*** Stored records ***

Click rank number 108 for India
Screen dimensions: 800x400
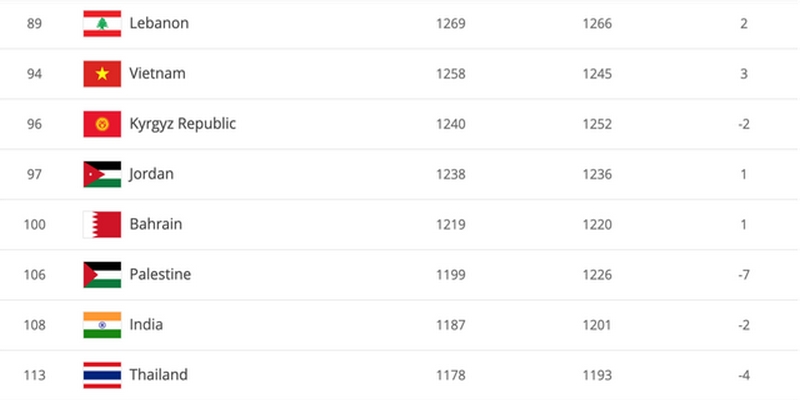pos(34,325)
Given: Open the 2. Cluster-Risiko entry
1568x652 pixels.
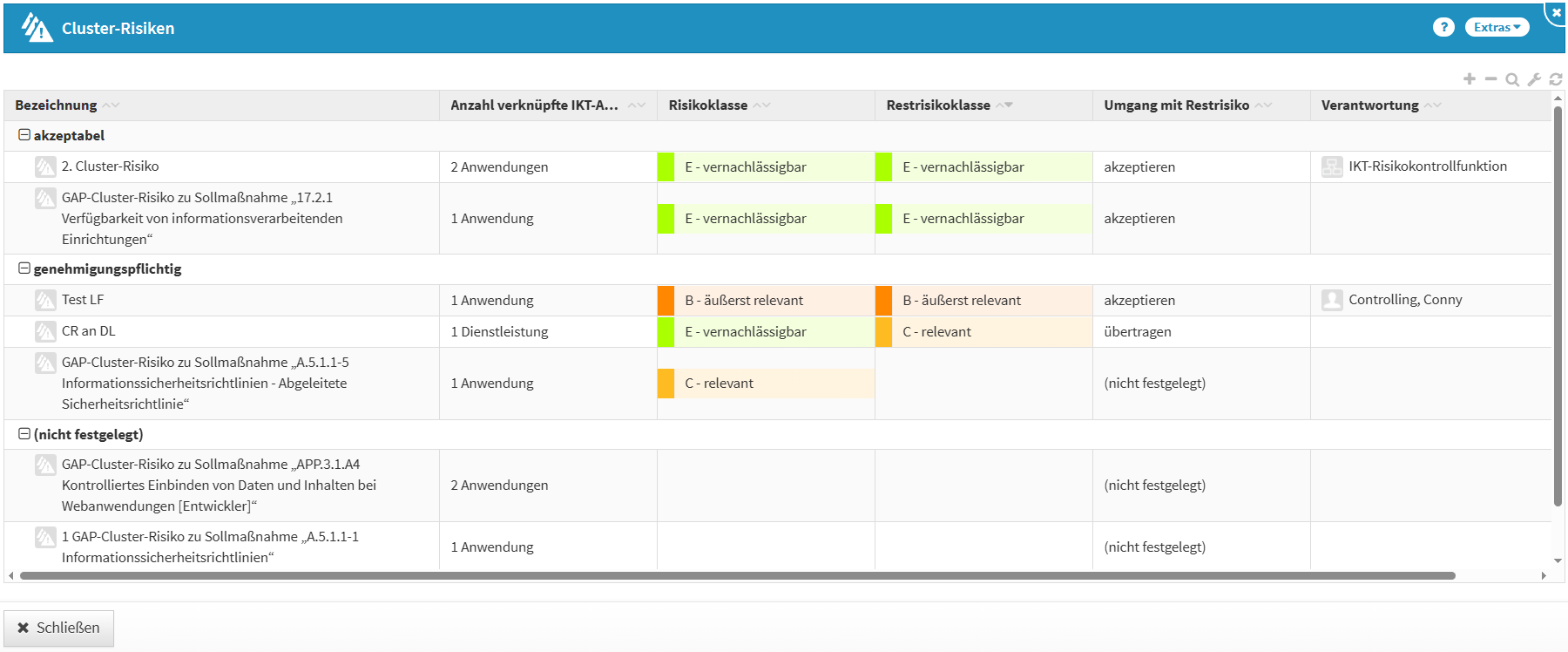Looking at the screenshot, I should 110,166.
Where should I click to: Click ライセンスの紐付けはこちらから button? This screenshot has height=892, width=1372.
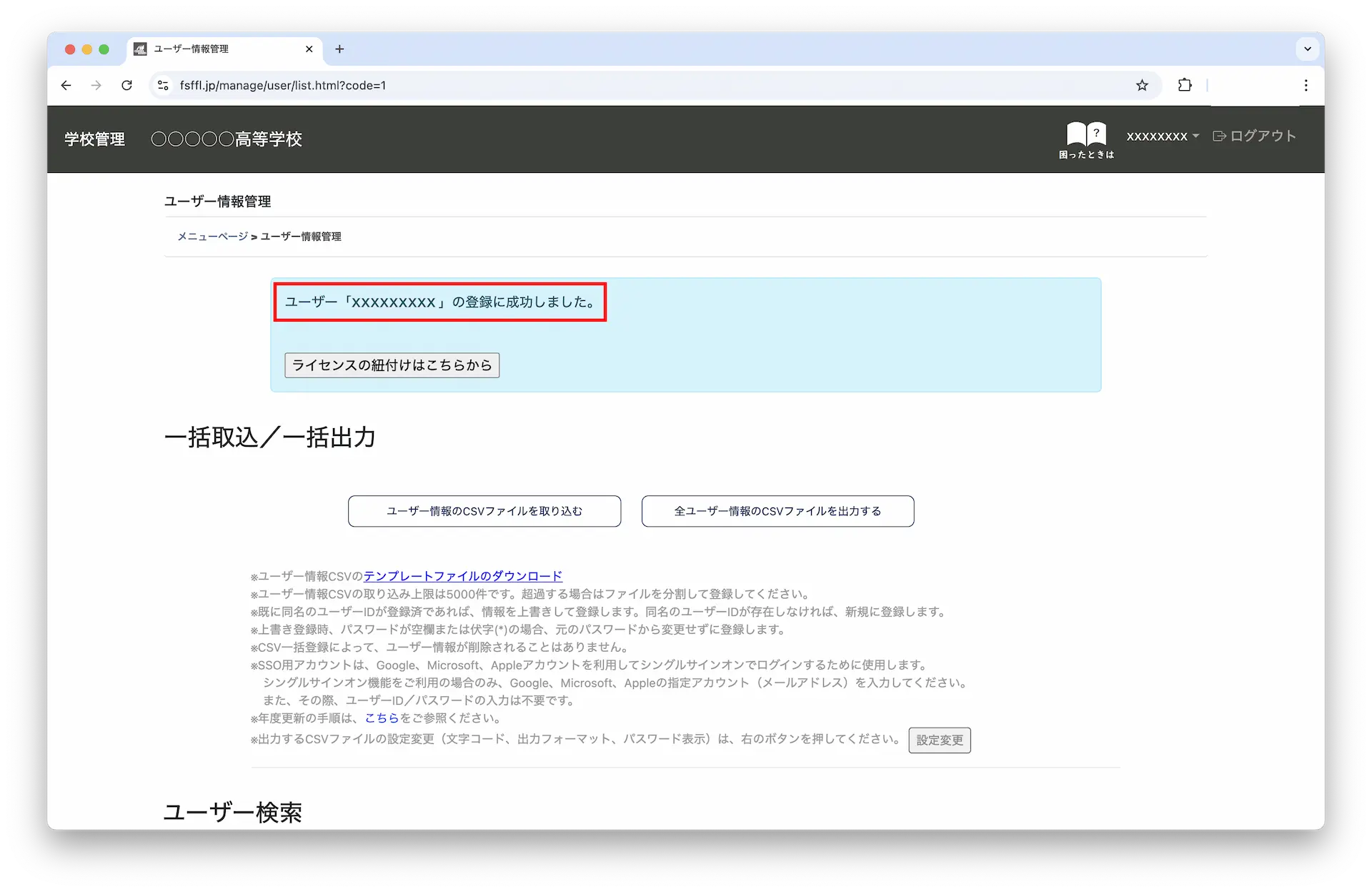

***
*** Stored records ***

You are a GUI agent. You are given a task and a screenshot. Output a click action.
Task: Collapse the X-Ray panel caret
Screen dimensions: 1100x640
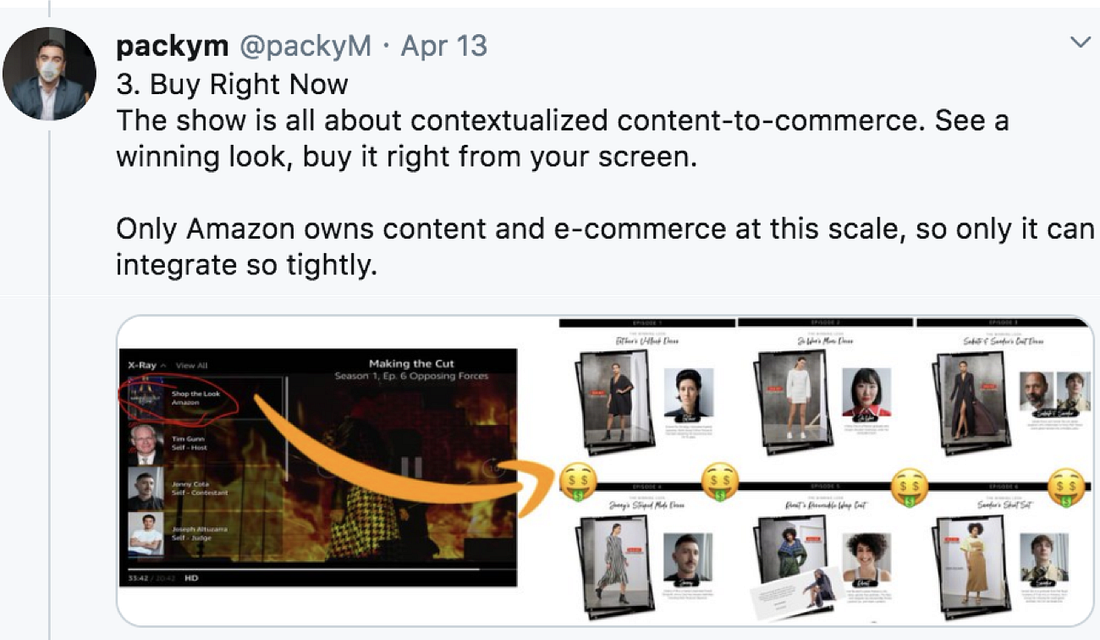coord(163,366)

***

* **To do**:
Copy the items word for word, from the line with "Click rank number 108 for India" to the line with "Looking at the screenshot, I should 110,166.", and leave out the pictures.

* **Result of this exercise**:
Click rank number 108 for India
Screen dimensions: 800x400
pos(34,325)
Given: Open the 2. Cluster-Risiko entry
1568x652 pixels.
Looking at the screenshot, I should 110,166.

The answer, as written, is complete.